ROMA (WSI) – Dopo il crollo di ieri, con vendite fino a -4%, Borsa Milano ha recuperato qualcosa (+1.23%), pur vedendo ridotti allo stesso tempo i forti acquisti della mattinata, in concomitanza con il rallentamento dei prezzi del petrolio.
Banche in rialzo, ma senza grandi entusiasmi, con Bper che anzi è anche negativa. L’incertezza regna nel comparto, a eccezione di Intesa SanPaolo che fa un gran balzo, Mps e Pop Milano. Unicredit è fiacca. In calo tra gli altri settori FCA e Finmeccanica. Mediaset e Tenaris corrono, mentre forte è il tonfo di Saipem che cede anche -5% a un certo punto, a fronte del nuovo scivolone dei diritti sull’aumento di capitale, che riportano un tonfo -50% circa.
Il tonfo del dollaro ha avuto un effetto più che benefico sulle commodities valutate in dollari, in particolare sui prezzi del petrolio, con il contratto WTI scambiato a New York volato ieri fino a +8%. Nelle contrattazioni asiatiche gli acquisti sul greggio sono continuati nell’ordine del 2%. Ma il Brent ora ha azzerato tutti i guadagni e oscilla attorno alla soglia di $35. Il contratto WTI è al di sopra di $32 al barile.
Focus sulla decisione di Morgan Stanley di rivedere al ribasso le stime sul petrolio, per quest’anno, fino a -51%. Nei tre mesi fino a dicembre, i prezzi del Brent sono attesi in media a $29, rispetto ai $59 attesi in precedenza.
Al balzo dei prezzi del greggio della sessione di ieri hanno contribuito alcune speculazioni, in realtà in campo già da qualche giorno, sulla possibilità di un meeting di emergenza tra i paesi dell’Opec e non Opec, al fine di tagliare l’offerta. Altro fattore che ha contribuito al rialzo, i numeri arrivati dalla società israeliana fornitrice di dati marittimi Windward, che hanno messo in evidenza come il carico iraniano sia comunque sceso di 5,4 milioni di barili dall’accordo storico sul nucleare raggiunto lo scorso luglio, che si è tradotto nell’eliminazione delle sanzioni contro Teheran di recente.

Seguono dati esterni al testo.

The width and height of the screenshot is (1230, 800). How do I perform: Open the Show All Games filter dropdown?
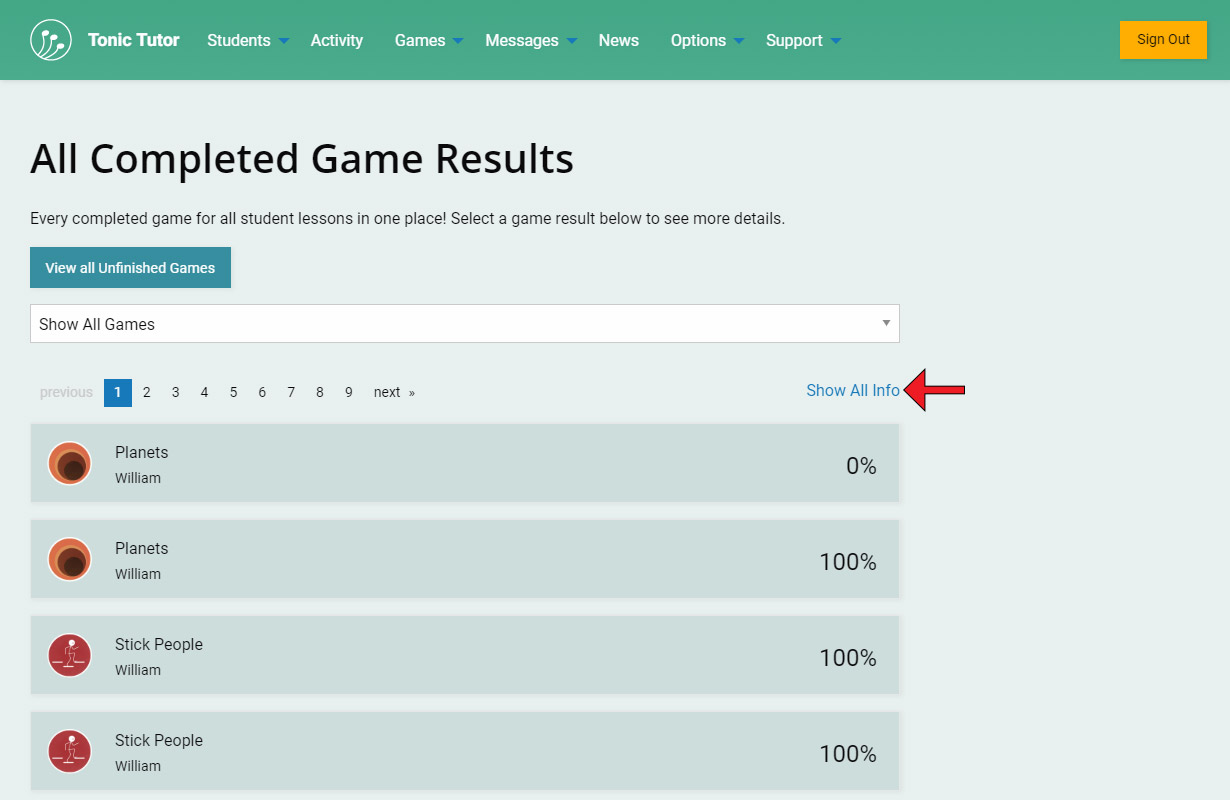[x=464, y=324]
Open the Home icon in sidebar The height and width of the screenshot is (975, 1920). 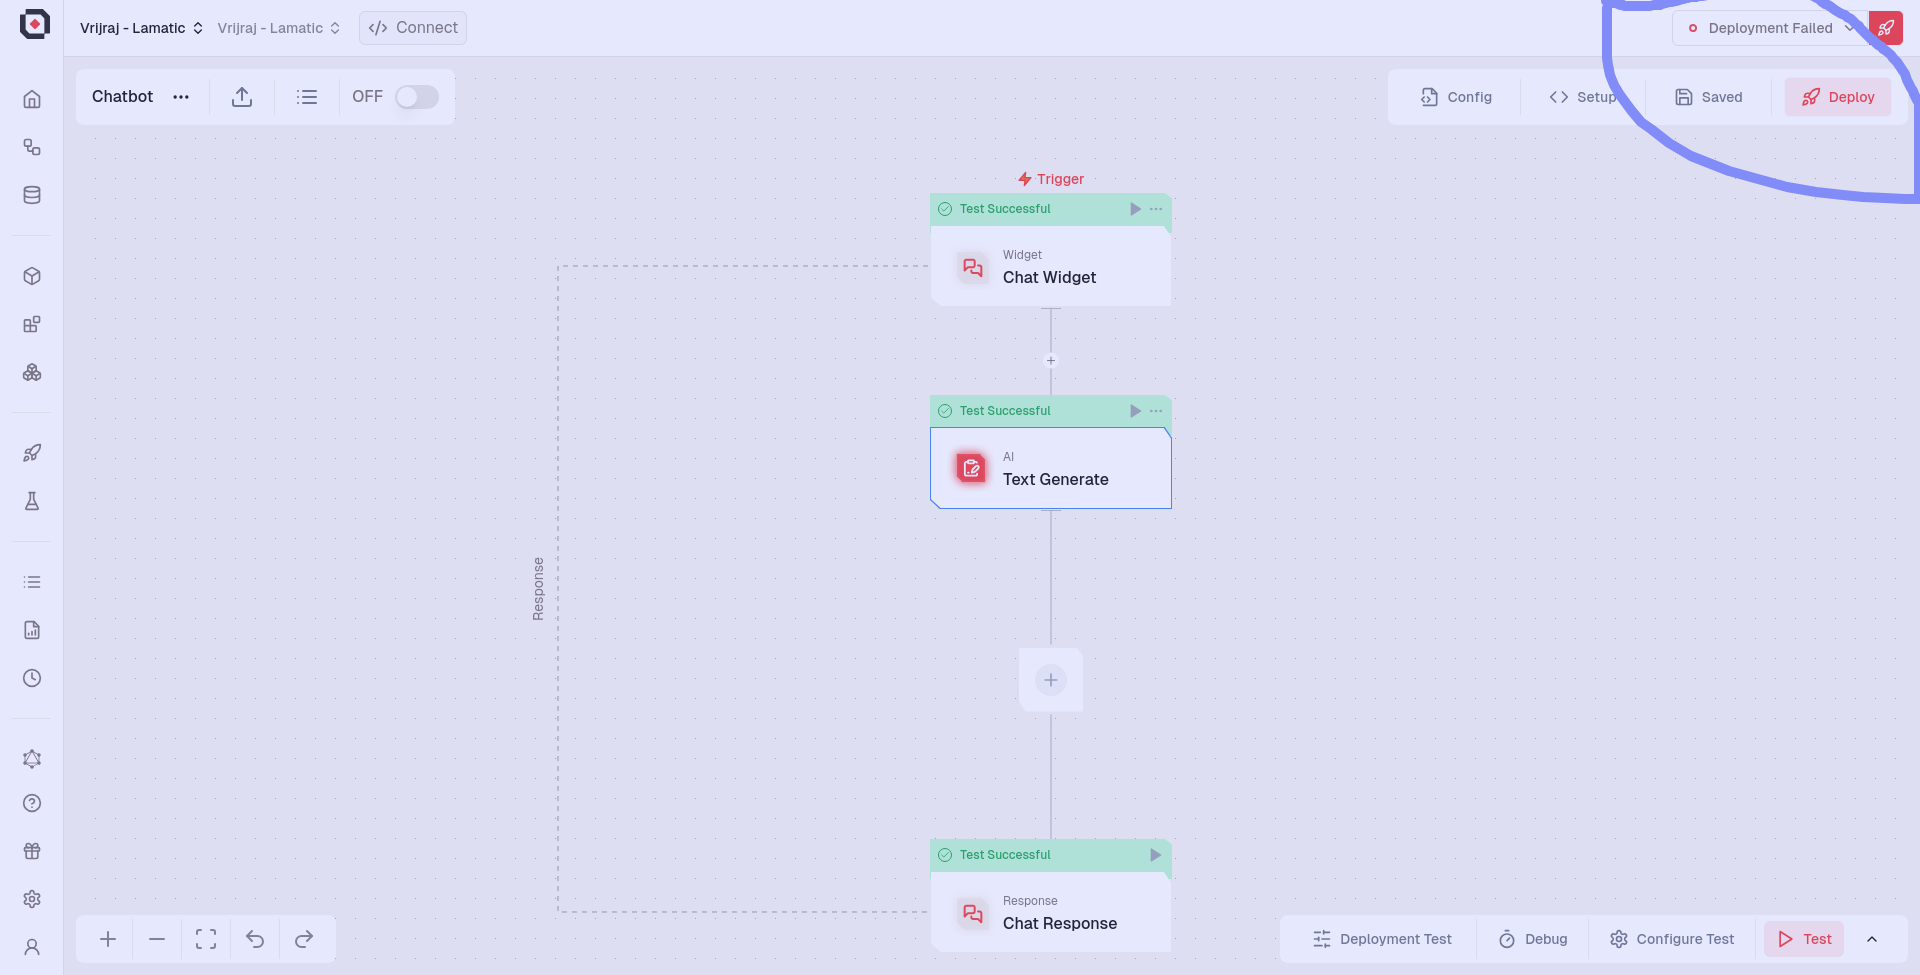tap(32, 99)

Sul mercato valutario , focus sul tonfo dello US Dollar Index, precipitato al ritmo più più forte da quando la Federal Reserve lanciò il primo piano di Quantitative Easing nel primo trimestre del 2009, e sul conseguente e forte rally dell’euro fino a sfiorare $1,12 in mattinata. L’euro perde la soglia di $1,12 ma si mantiene ben solido. Il dollaro sullo yen è in ribasso sotto quota JPY 118.

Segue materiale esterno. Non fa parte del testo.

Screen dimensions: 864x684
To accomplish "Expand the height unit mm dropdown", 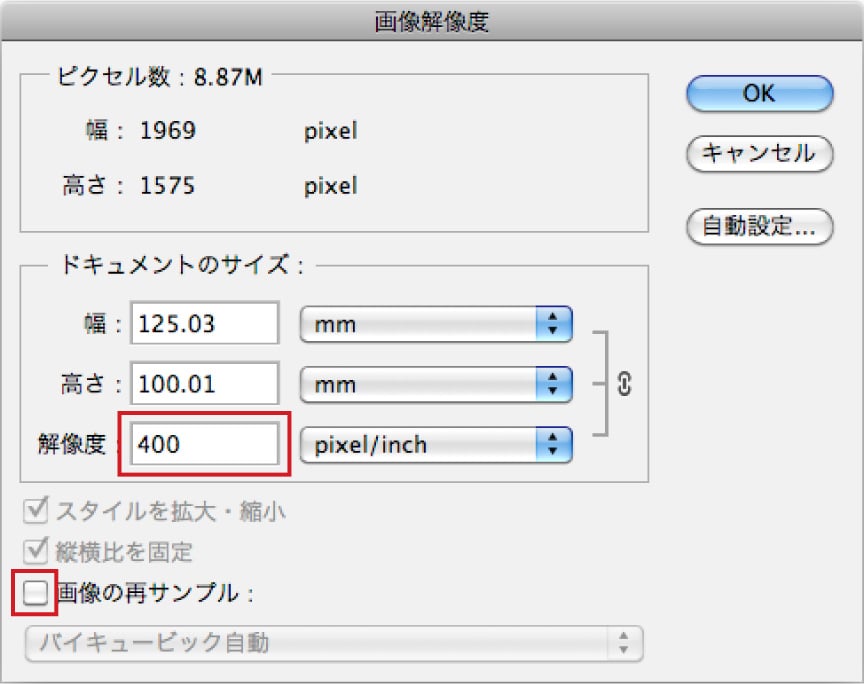I will pyautogui.click(x=436, y=383).
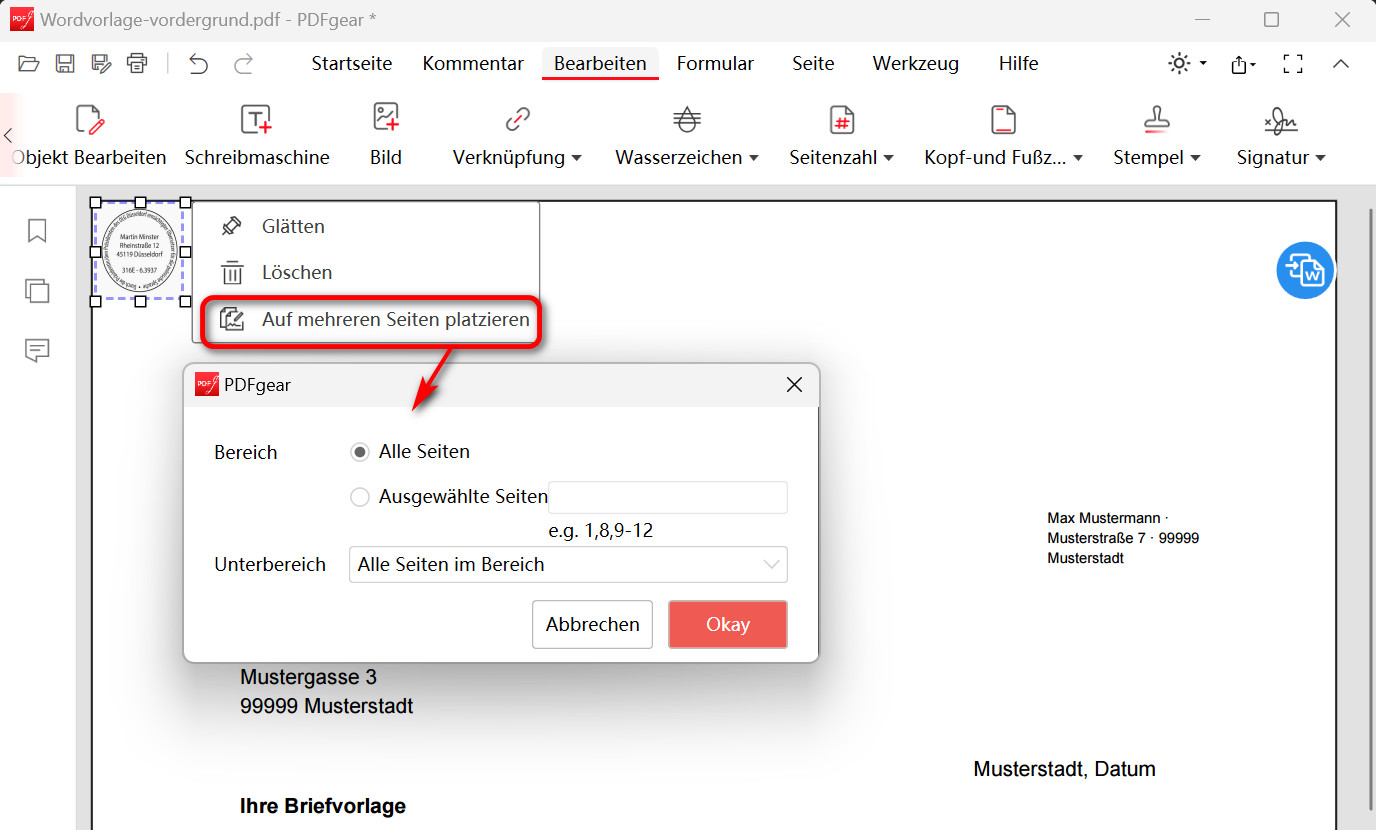The width and height of the screenshot is (1376, 830).
Task: Open the bookmarks panel in the sidebar
Action: point(37,231)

Nel caso specifico dell’Italia, Borsa Milano continua a versare in condizioni estremamente difficili. Ieri le perdite fino a -4% hanno riportato il valore dell’indice Ftse Mib ai livelli della fine di settembre del 2013.
Crescono le preoccupazioni sulla tenuta del sistema bancario italiano dopo i dubbi sulla creazione della bad bank dove verranno fatte confluire le sofferenze delle banche. Focus sull’alert della Cerved ha sottolineato che “anche con ipotesi di moderata ripresa dell’economia e di forte abbattimento dei tempi della giustizia, le sofferenze rimarrebbero nel 2020 su livelli non sostanzialmente diversi da quelli attuali“.
In Asia, sempre sulla scia del boom del petrolio, hanno prevalso gli acquisti, con Shanghai +1,5% e Sidney oltre +2%. Eccezione della Borsa di Tokyo, con l’indice Nikkei che ha scontato il rafforzamento dello yen sul dollaro, cedendo -0,85%.
Molto richiesto anche l’oro che, come le altre commodities, ha beneficiato del rallentamento del dollaro, balzando fino a $1.141,30 l’oncia, al massimo in più di tre mesi, ovvero dallo scorso 30 ottobre. L’oro è tra i pochi asset che sono riusciti a guadagnare dall’inizio dell’anno. Il rialzo finora è +7,6%.